== Segment start ==

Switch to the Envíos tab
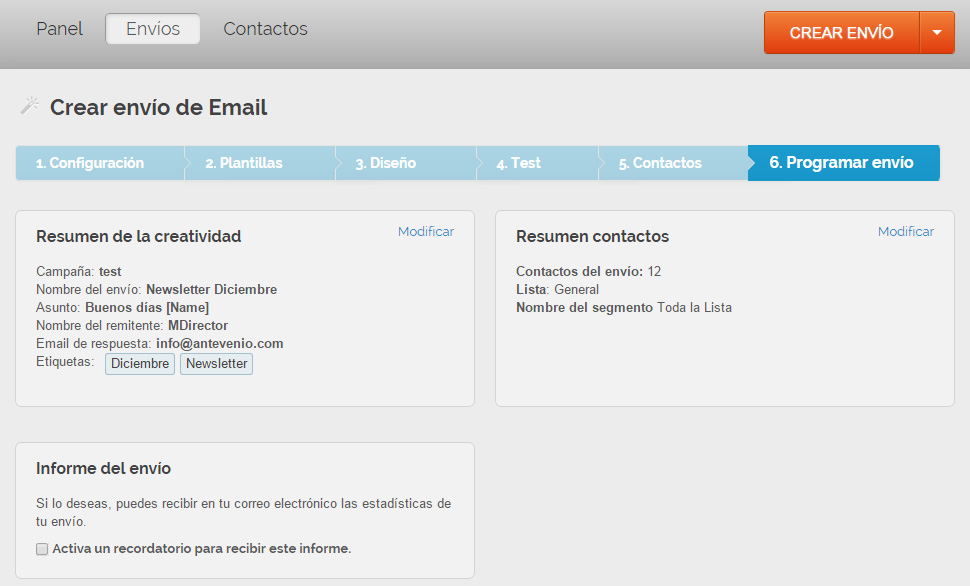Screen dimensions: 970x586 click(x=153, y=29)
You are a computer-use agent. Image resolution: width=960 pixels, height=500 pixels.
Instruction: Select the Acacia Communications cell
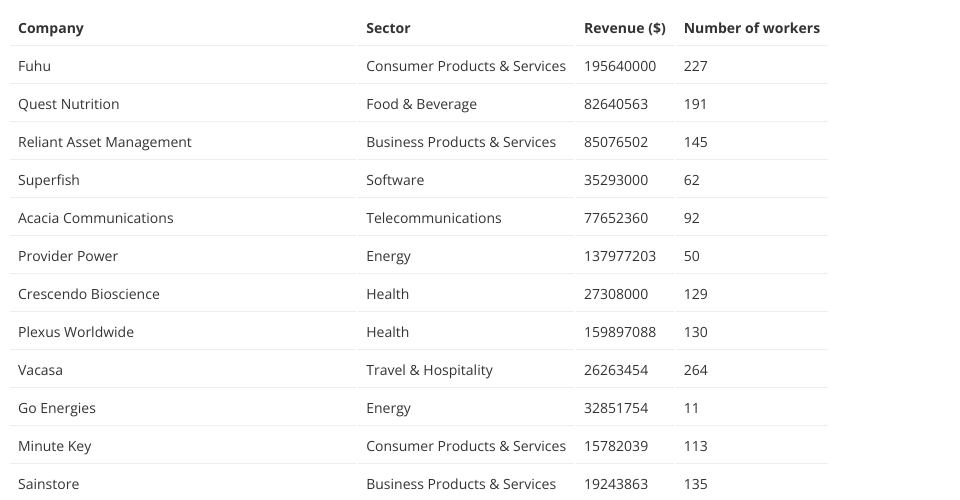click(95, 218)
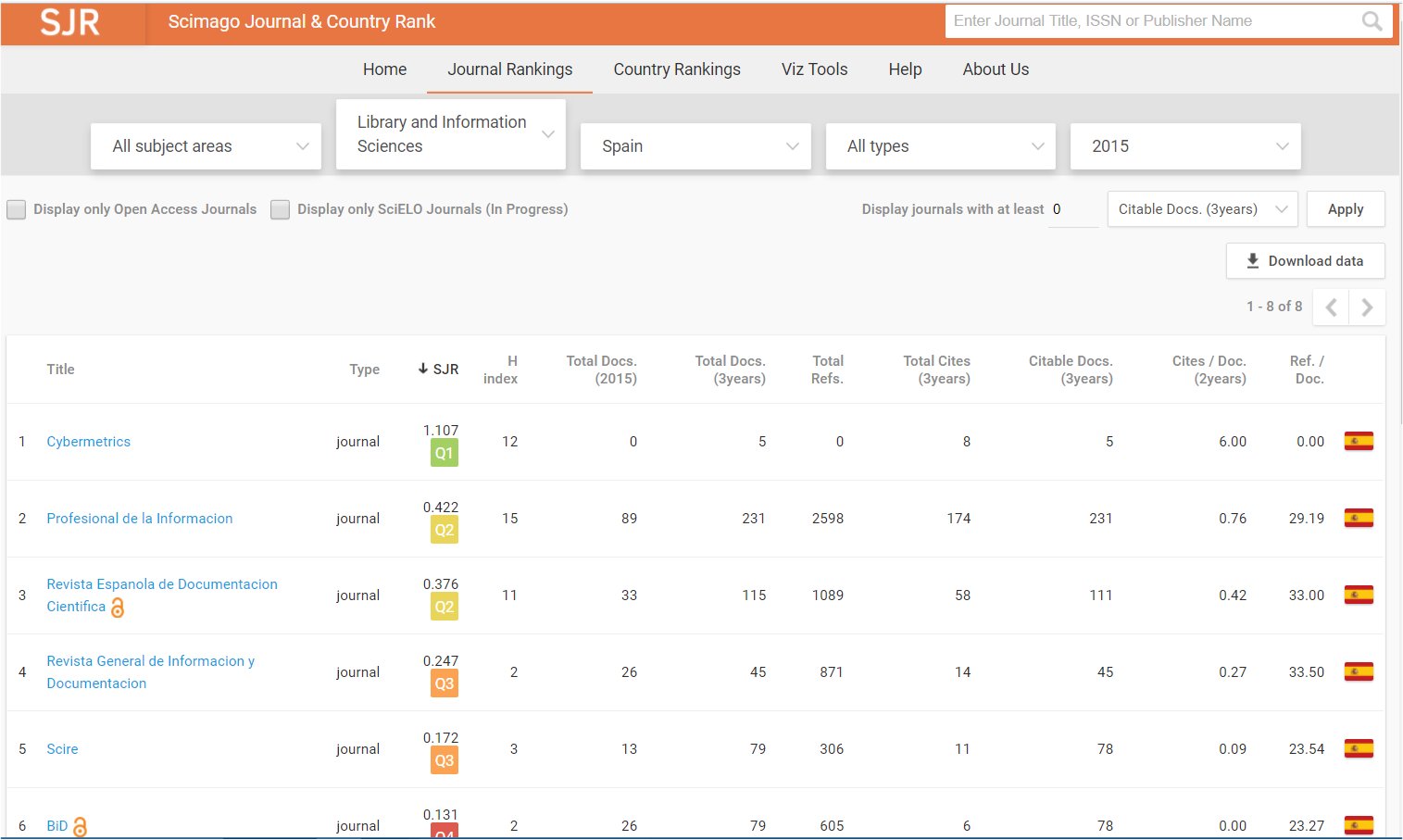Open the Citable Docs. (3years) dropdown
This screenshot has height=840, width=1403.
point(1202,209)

== Segment end ==

▶ _WHAT IS NEEDED_: Every line from the one with "You are a computer-use" through the end of the records above belongs in the answer, copied exactly; no picture does.

▶ _ANSWER SECTION_:
You are a computer-use agent. Image resolution: width=960 pixels, height=500 pixels.
Instruction: Select the Acacia Communications cell
click(95, 218)
Open the Citable Docs. (3years) dropdown
This screenshot has height=840, width=1403.
point(1202,209)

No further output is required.